January 2011
(240): and now her best friend is massaging my table under the leg. this may not end well.
(773): I really think we need to get on this Charlie Sheen bandwagon.
(319): Hey just to warn you theres a really fat guy passed out in front of our front door snoring. Don’t touch him, he’s in god’s hands now.
(207): She looked at it and said “your dick is like the golden gate bridge.”.
(248): after we had sex he told me his original plan was to have sex with my roommate but his buddy likes her so i was backup.
(574): 2nd semester senior, always drunk. at this point if i don’t get a good parking spot, i turn around and drive home.
(574): im looking at burger kings website. there isnt one anywhere close to where we were last night. i think it was sent from heaven.
(541): you smelled like vodka, i think that’s why my grandma liked you.
(507): So not only did team sweden fail to particpate in any drinking game but i also found puke in my viking helmet this morning.
(902): Update: I just puked into a sock. It was the only thing available at the time. Why I happened to be holding a sock, we may never know.
(646): It’s like eating cereal and milk but instead of cereal it’s gummy bears and instead of milk it’s vodka.
(563): I need to make a ‘no kissing’ rule for my casual hookups during cold season…this cold is so not worth it.
(334): I tried to put the left over margartia in a box for you but they wouldn’t let me.
(928): note to self, drunkenly bedazzeling the silverware was a stupid fucking idea.
(843): I was in the shower, he came in, had me give him a blow job, and left. I’m pretty sure I was just booty called. While taking a shower.
(360): I need someone to get my backpack from the bar before class tomorrow. I have to give my students their papers back.
(917): They thought we spoke German and French even though we just kept repeating “I give to you a cat” and “Are you drunk?”.
(805): Did you really just use your nipple as a unit of measurement?
(678): Two portable blenders. We are going to be popular and dangerous.
(309): Should I mail that cop his nightstick or just throw it away?
(501): One of the bamboo sticks broke and impaled him.
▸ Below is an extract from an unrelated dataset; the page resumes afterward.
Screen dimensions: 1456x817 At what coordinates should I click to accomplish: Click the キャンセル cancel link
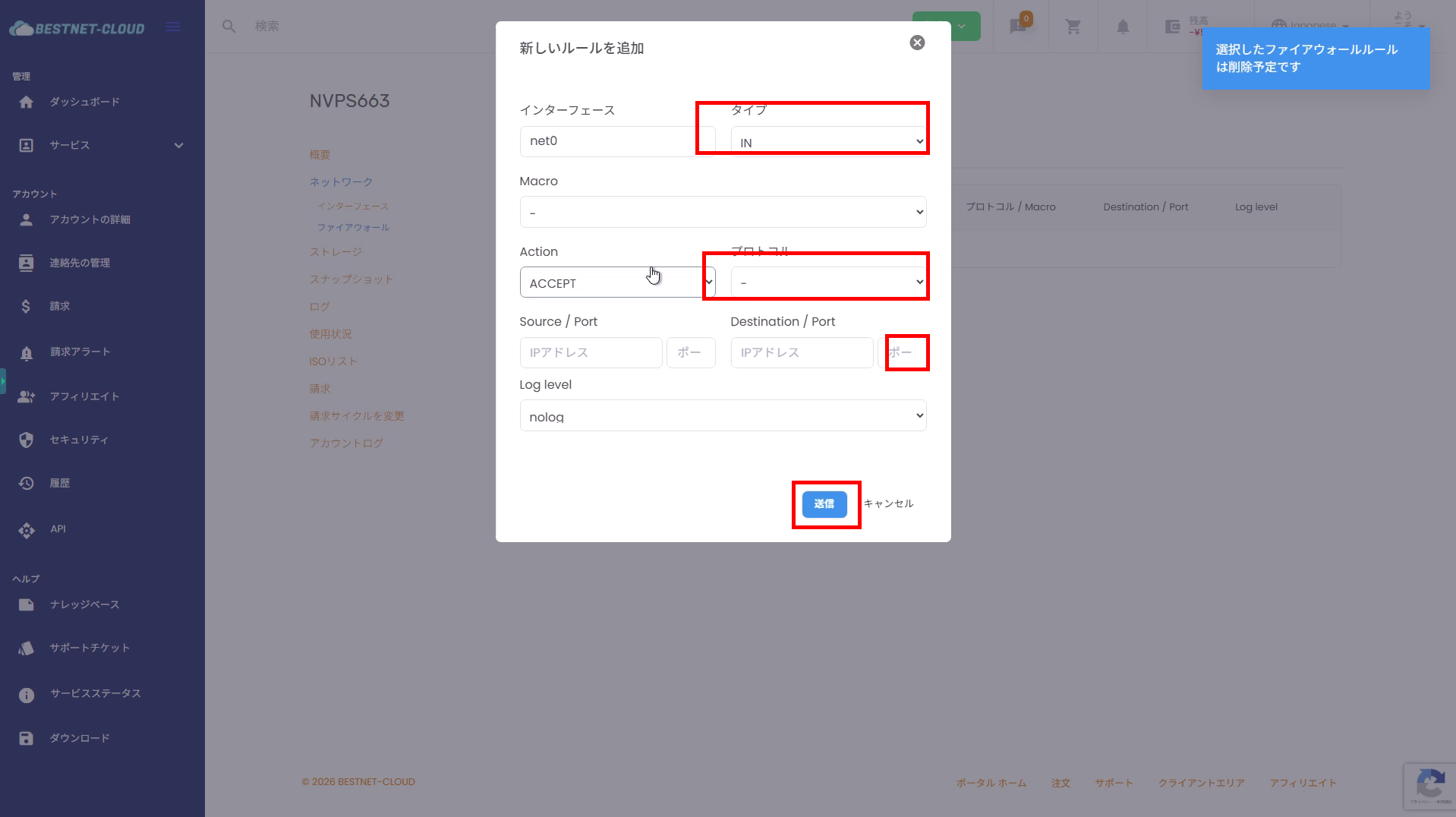coord(888,504)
I think he’s drunk enough that it shouldn’t hurt until tomorrow.
(414): Dude she was 62…with a boob job. And I’m proud to say I made out with that.
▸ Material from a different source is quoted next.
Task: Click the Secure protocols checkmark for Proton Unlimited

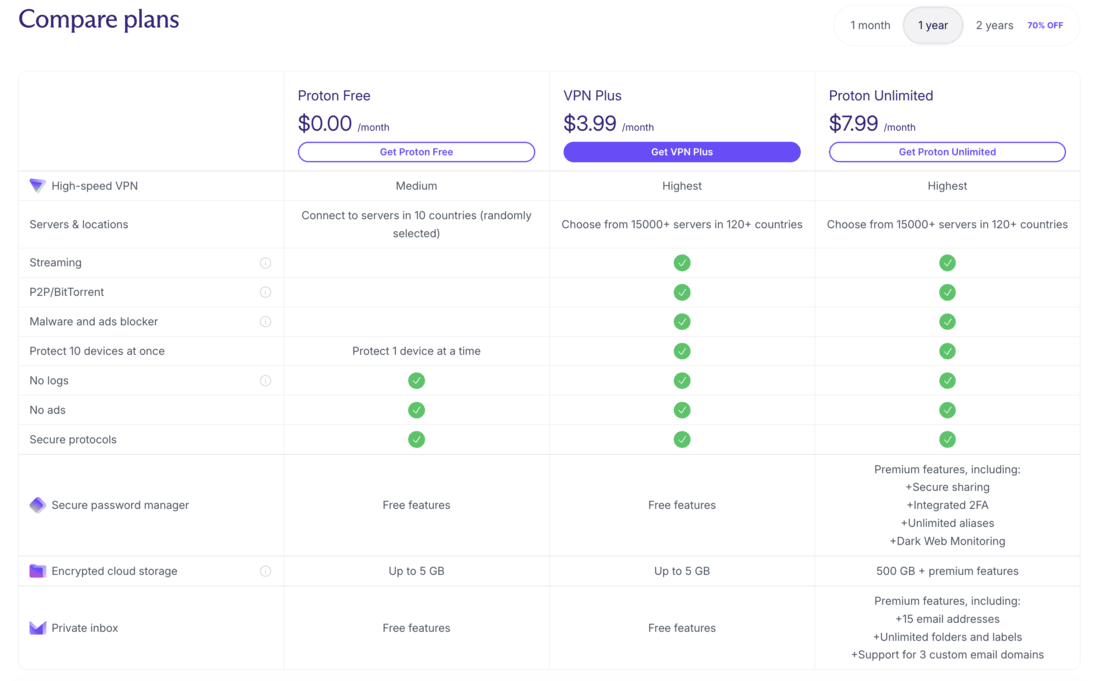Action: pos(947,439)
(404): considering I showed up there after a xanax, 2 bottles of champagne and some coke, no shirt and someone else s husband… I’m sure you can figure that one out.
(303): I dont think he was a real cab driver. I think he was just a creepy guy with a van.
(815): Of course I’m hard in the pics. If there’s a chance that these pictures will cause a scandal later in my life I at least want my dick to look it’s biggest.
(616): Turns out I wasn’t throwing up blood, I just threw up so hard it ripped my tonsils. Thank you Jameson.
(330): i just saw the eighteen different ways i could die and only after that did i realize i’d made a poor decision.
(517): All i remember is people cheering me on to drink faster than the dog, out of the dog’s bowl. I just couldn’t stop.
(704): She fell down the stairs and hit her head on the concrete. Then she stood up, flashed us and stumbled away. I forgot to get her number..
(732): You coming bye my yot got egg sweet carilne vodklaa.
(863): Good lord, they’ve set up every firework to be ignited by a trail of gasoline at midnight. God save us all.
(661): Theres dried jager, barbecue sauce and frie remnants all over my front seat.
(717): if this hangover is indicative of how 2011 is gonna be, i want nothing to do with it.
(773): Two things. 1 - I want to apologize for my drunkeness last night. 2 - I want to pre-apologize for my anticipated drunkeness tonight.
(262): Judging by the amount of alcohol multiplied by the amount of her exes here, tonight will be ending in tears.